Sallinen employed some heavy adaptation; he simplified Kianto's text, he added other material of his own and of the original author, and added folk ballads. This – and Sallinen's clear understanding of the tripartite structure of the story revolving around the three climacterics of the bear – sleeping, turning and waking – thrust the perspective away from Kianto's questionable romanticism towards one that was more sympathetic to the subjects of the story; and one that appropriately generalizes their tragedy. By the end of his processes of adaptation and composition, Sallinen was calling Punainen viiva "music theater", rather than opera. And not merely because there is a strong dance element, but also to hint at the work's perceived wider appeal.

But The Red Line keeps its symphonic center of gravity. It's a tonal work with recognizable themes, musical tensions and colorful orchestration. From the tiniest of nuclei, the minor second, D flat/C, most of the opera's leitmotifs derive. There are solo arias, chorus set pieces and conventional sung dialog. This production expertly conducted by Mikko Franck (whom we see arriving into his orchestra at the start: the rest of the DVD is all on stage) achieves a splendid sense of direction and wholeness; there's nothing either over-rhetorical or self-consciously alienating about the integration of words, music and theme.

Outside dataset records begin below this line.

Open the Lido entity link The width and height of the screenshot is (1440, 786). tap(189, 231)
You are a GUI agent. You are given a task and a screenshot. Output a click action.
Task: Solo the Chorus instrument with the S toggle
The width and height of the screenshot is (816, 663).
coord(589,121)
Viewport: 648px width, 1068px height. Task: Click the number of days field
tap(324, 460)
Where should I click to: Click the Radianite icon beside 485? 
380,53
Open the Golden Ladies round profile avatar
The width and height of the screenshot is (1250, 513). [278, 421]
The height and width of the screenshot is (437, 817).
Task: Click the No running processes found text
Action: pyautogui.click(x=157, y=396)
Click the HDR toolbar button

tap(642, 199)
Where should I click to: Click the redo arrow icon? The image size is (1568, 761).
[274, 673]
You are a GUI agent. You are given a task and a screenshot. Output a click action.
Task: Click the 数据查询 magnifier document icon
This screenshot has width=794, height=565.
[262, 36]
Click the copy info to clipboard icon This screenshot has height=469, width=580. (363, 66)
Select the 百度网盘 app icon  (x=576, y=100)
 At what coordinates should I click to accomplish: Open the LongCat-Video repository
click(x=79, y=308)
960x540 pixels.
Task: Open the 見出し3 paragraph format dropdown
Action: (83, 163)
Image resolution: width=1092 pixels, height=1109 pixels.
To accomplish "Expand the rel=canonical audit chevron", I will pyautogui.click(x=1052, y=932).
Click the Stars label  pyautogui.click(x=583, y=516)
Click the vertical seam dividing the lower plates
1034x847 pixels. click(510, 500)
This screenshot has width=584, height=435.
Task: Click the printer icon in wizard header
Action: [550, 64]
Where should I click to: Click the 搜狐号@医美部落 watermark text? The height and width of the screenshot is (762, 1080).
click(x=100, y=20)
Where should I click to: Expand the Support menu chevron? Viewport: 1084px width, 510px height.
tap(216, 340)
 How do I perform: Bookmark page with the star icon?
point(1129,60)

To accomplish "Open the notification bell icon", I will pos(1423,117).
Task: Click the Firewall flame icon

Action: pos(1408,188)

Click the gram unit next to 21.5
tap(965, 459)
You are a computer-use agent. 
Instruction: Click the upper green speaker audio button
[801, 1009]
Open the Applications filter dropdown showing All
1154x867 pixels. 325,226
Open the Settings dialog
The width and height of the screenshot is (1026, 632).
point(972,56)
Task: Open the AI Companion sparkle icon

The staging, set and setting in this DVD are minimal: an indeterminate peasant interior/exterior with dark blues, simple wooden furniture and the clothing of determined, self-aware indigents. Children play a vital and impressive part, though their voices are often evidently those of the yet-to-be-trained. Oddly, there is little sense of the freezing wilderness in northeast Finland in which the action takes place, and which is so prominent an influence on the protagonists' lives.

The principals (especially Päivi Nisula [Riika] and Jorma Hynninen [Topi]) are excellent, convincing, clear and full of animation; there would be a danger to use over-declamatory registers at various points as the tragedy progresses. They avoid it entirely. To be able to follow them visually on this DVD is to respond to their highly-nuanced facial and body language… full of character, interpretative depth and highly communicative understanding of their parts. Hannu Forsberg (Simana) is also devilish and compelling in his delivery.

It's also necessary for both music and staging both to point up – yet not overdo – the symbolism, especially of the red line – as blood, as division, as an unambiguous border over which the poor will not cross (or are not allowed to cross), and finally as a line of Topi's blood. This is achieved totally satisfactorily. Following the action with subtitles (for non-Finnish speakers) and understanding the somewhat Ibsenesque expositions and interchanges between characters who never seem quite to connect, so great are the challenges that separate them, is a moving experience.

One's impression at the end is of a quiet, self-confident drama, not a manifesto – for all the social messages implicit and explicit in the characterization and characters' reflections on their circumstances; chiefly their poverty. In other words, this is an exciting, unadorned, well staged, well sung and performed musical experience to very high production and presentation standards. The recording is aurally and visually top notch, the booklet with the single DVD contains all the requisite information necessary to get the most from the opera; although more background on the singers would have been welcome. As a major milestone in contemporary (Finnish) opera, this is one at the very least to investigate because what all involved have done is produce a concentration on the very essence of the drama, rather than a spectacle.